- Exercise brief:
Which lines of the entries below hold the word "Collapse"? Report each of them.

- Input records:
========

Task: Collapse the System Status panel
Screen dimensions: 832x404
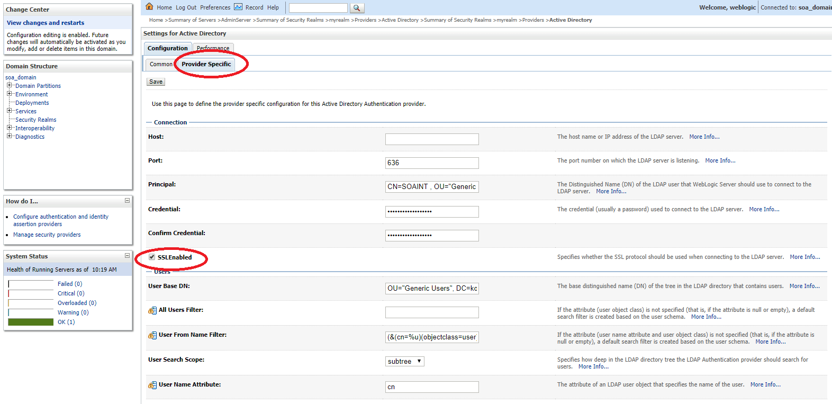Action: [127, 256]
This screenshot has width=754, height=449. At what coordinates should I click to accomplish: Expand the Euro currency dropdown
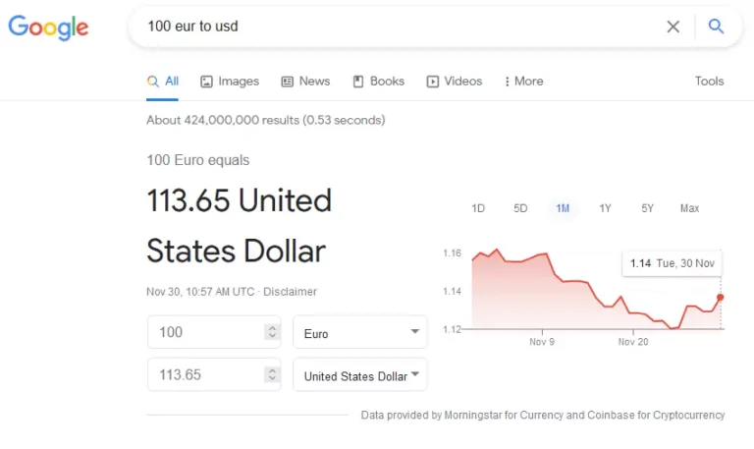coord(360,332)
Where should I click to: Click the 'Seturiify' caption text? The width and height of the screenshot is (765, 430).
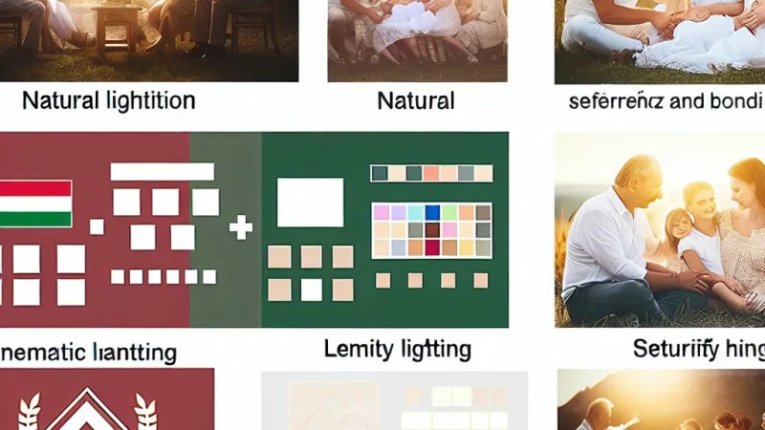(676, 349)

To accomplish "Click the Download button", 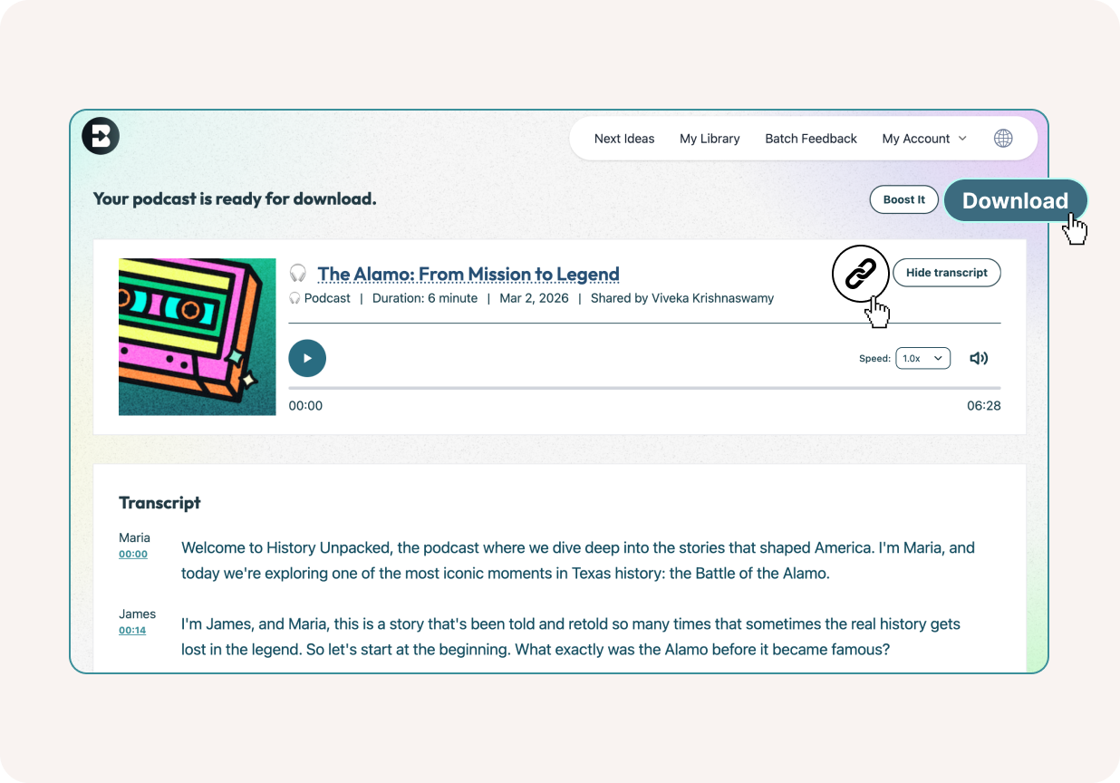I will pyautogui.click(x=1015, y=201).
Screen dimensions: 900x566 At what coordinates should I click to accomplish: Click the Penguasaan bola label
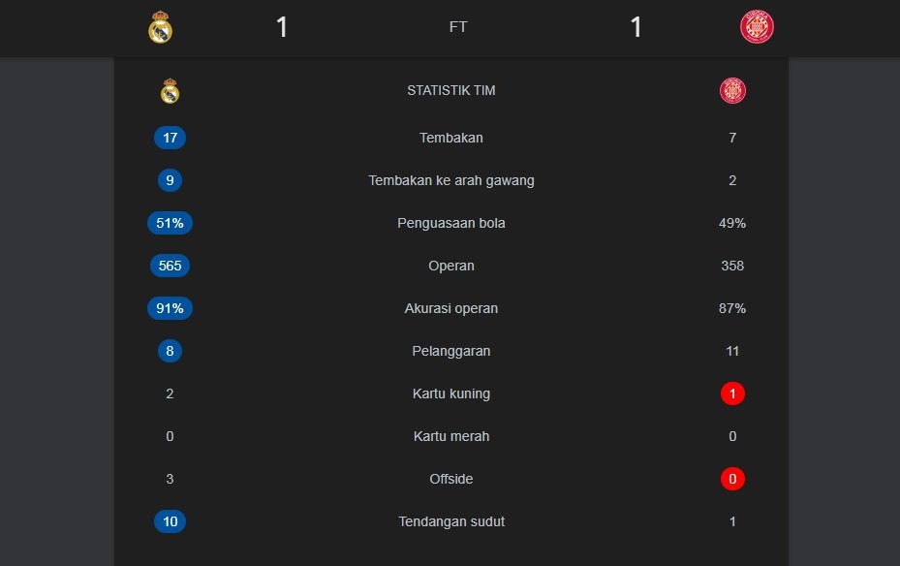coord(451,223)
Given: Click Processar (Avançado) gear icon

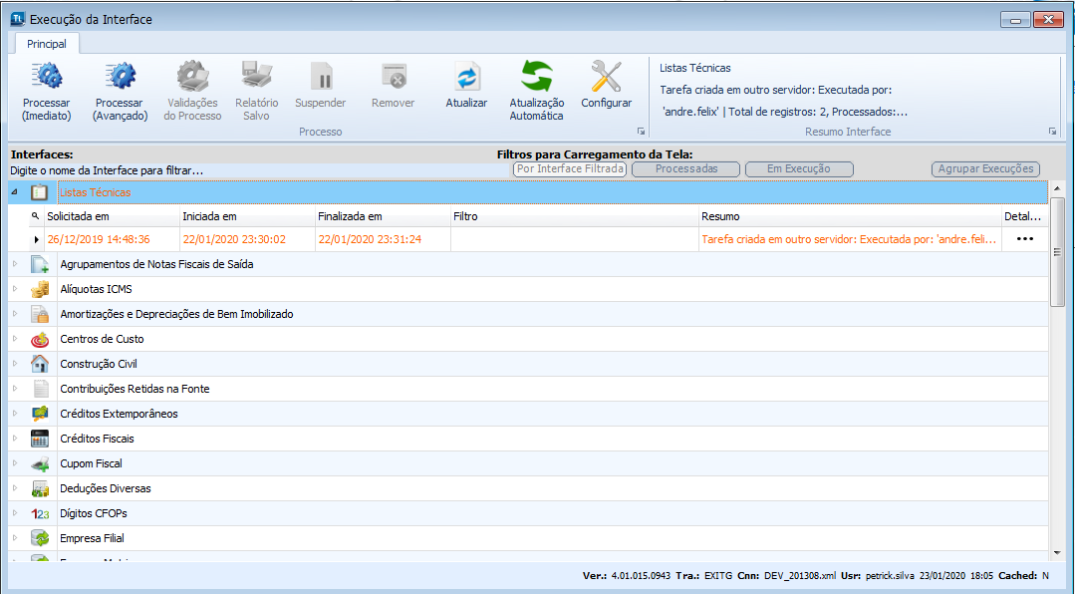Looking at the screenshot, I should [x=120, y=78].
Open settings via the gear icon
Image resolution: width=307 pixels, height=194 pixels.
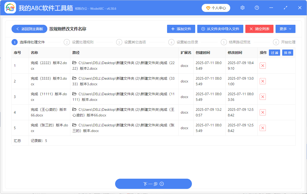pyautogui.click(x=242, y=8)
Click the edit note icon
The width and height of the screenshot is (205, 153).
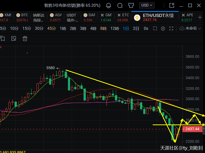coord(14,38)
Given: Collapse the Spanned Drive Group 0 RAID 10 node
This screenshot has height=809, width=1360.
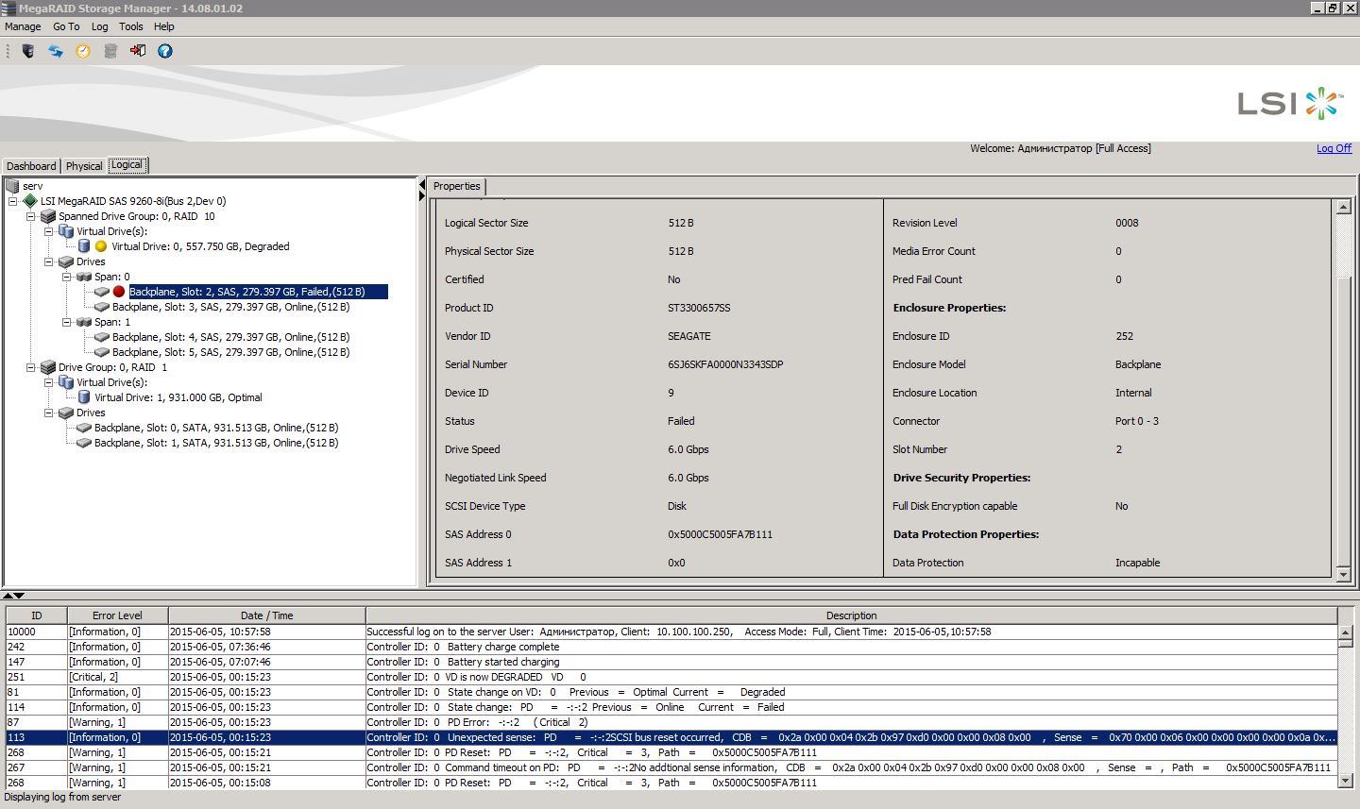Looking at the screenshot, I should pos(31,216).
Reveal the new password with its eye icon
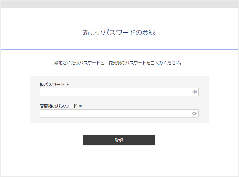 pos(195,113)
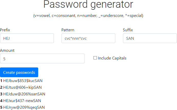Screen dimensions: 177x110
Task: Select the password HEJtus@606+kipSAN
Action: point(23,87)
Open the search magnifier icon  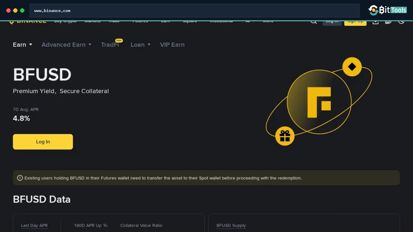click(x=314, y=22)
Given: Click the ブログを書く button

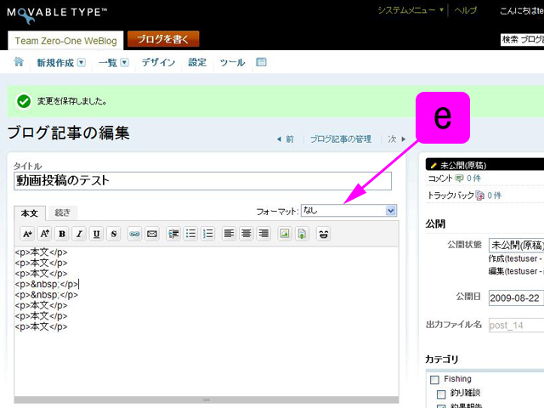Looking at the screenshot, I should click(163, 39).
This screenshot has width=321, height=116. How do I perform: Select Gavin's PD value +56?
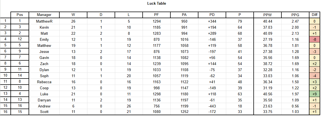[212, 58]
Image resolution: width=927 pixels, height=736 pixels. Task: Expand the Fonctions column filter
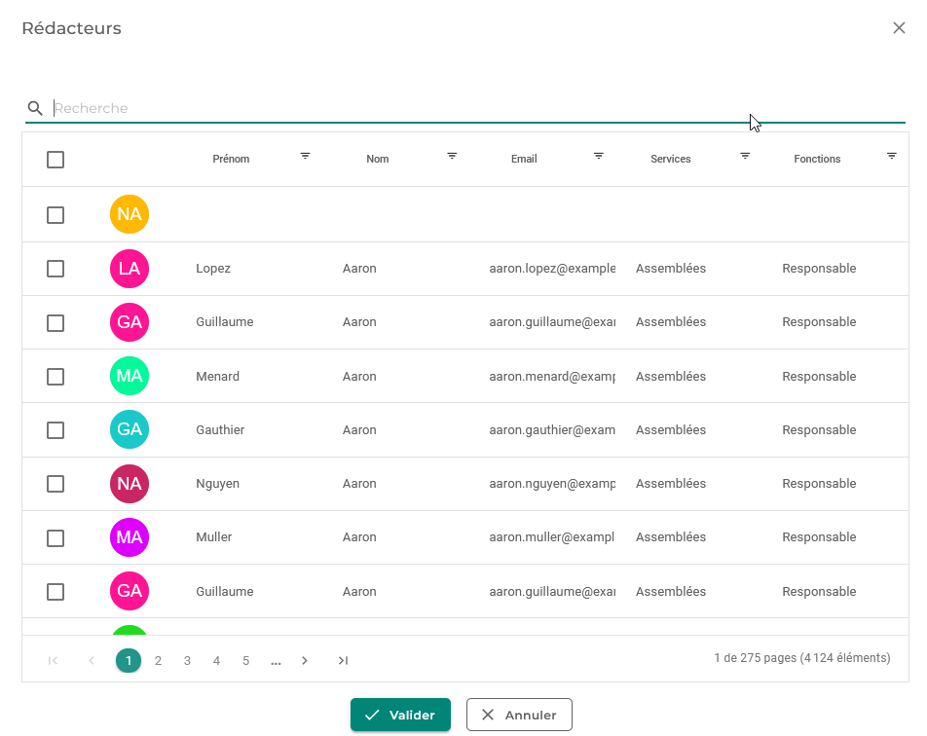point(891,156)
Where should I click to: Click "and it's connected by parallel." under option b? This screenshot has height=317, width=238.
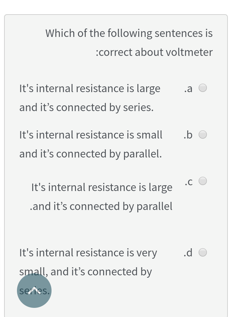pos(91,154)
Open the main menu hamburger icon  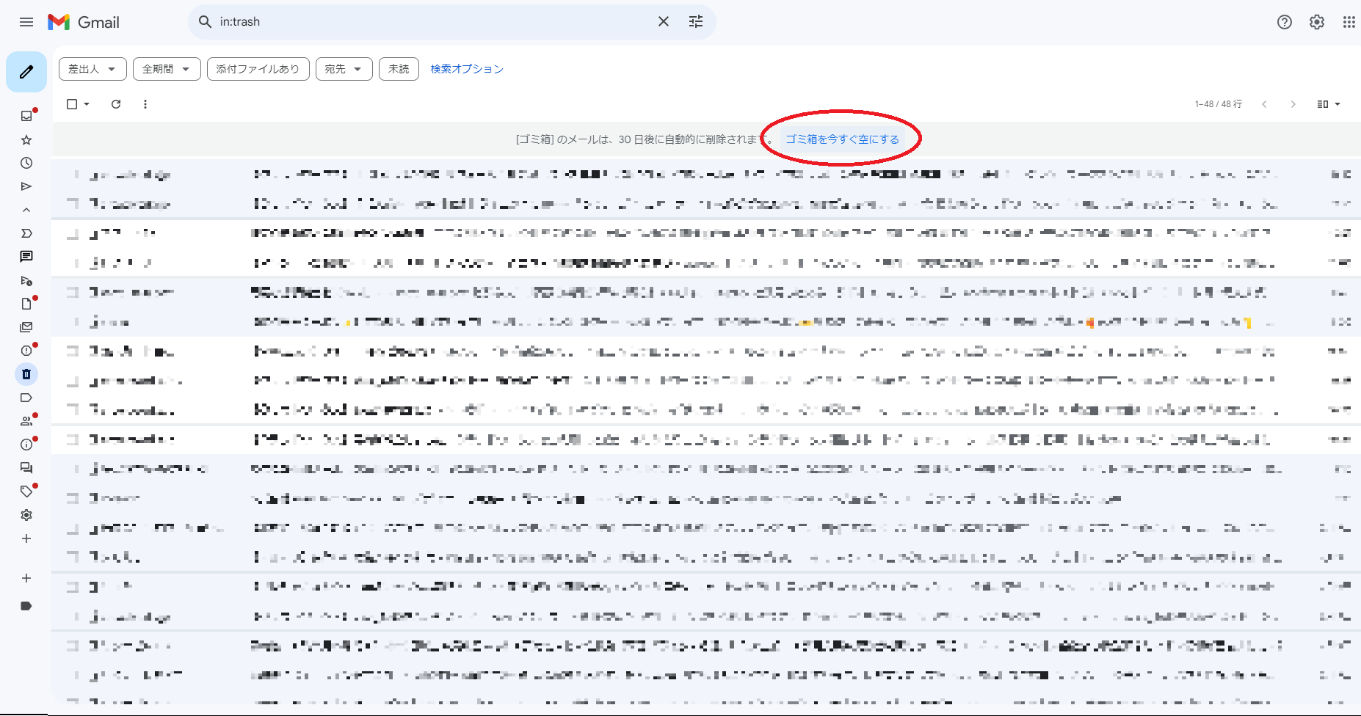(x=26, y=22)
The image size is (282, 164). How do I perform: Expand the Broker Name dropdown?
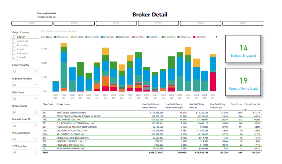[x=25, y=112]
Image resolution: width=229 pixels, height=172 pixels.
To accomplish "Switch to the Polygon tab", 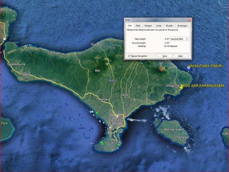I will click(148, 26).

========

- Written solution:
Task: Collapse the System Status panel
Given: Collapse the Spanned Drive Group 0 RAID 10 node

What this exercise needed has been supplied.